A basketball legend reflects on his life in the game and a life lived in the “nightmare of endlessly repetitive and constant pain, agony, and guilt.”

Walton (Nothing but Net, 1994, etc.) begins this memoir on the floor—literally: “I have been living on the floor for most of the last two and a half years, unable to move.” In 2008, he suffered a catastrophic spinal collapse. “My spine will no longer hold me,” he writes. Thirty-seven orthopedic injuries, stemming from the fact that he had malformed feet, led to an endless string of stress fractures. As he notes, Walton is “the most injured athlete in the history of sports.” Over the years, he had ground his lower extremities “down to dust.” Walton’s memoir is two interwoven stories.
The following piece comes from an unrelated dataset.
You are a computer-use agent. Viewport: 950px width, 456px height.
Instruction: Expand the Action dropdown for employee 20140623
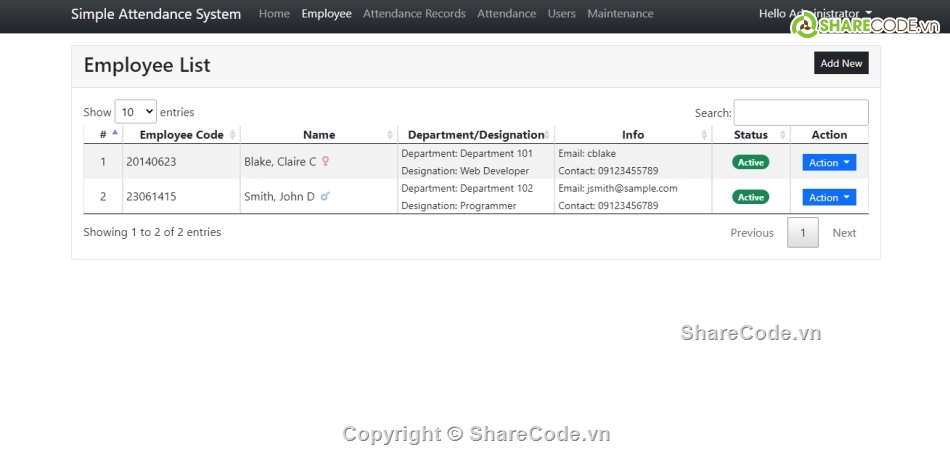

The first is about his lifelong love of basketball, the second, his lifelong battle with injuries and pain. He had his first operation when he was 14, for a knee hurt in a basketball game. As he chronicles his distinguished career in the game, from high school to college to the NBA, he punctuates that story with a parallel one that chronicles at each juncture the injuries he suffered and overcame until he could no longer play, eventually turning to a successful broadcasting career (which helped his stuttering problem). Thanks to successful experimental spinal fusion surgery, he’s now pain-free. And then there’s the music he loves, especially the Grateful Dead’s; it accompanies both stories like a soundtrack playing off in the distance. Walton tends to get long-winded at times, but that won’t be news to anyone who watches his broadcasts, and those who have been afflicted with lifelong injuries will find the book uplifting and inspirational. Basketball fans will relish Walton’s acumen and insights into the game as well as his stories about players, coaches (especially John Wooden), and games, all told in Walton’s fervent, witty style.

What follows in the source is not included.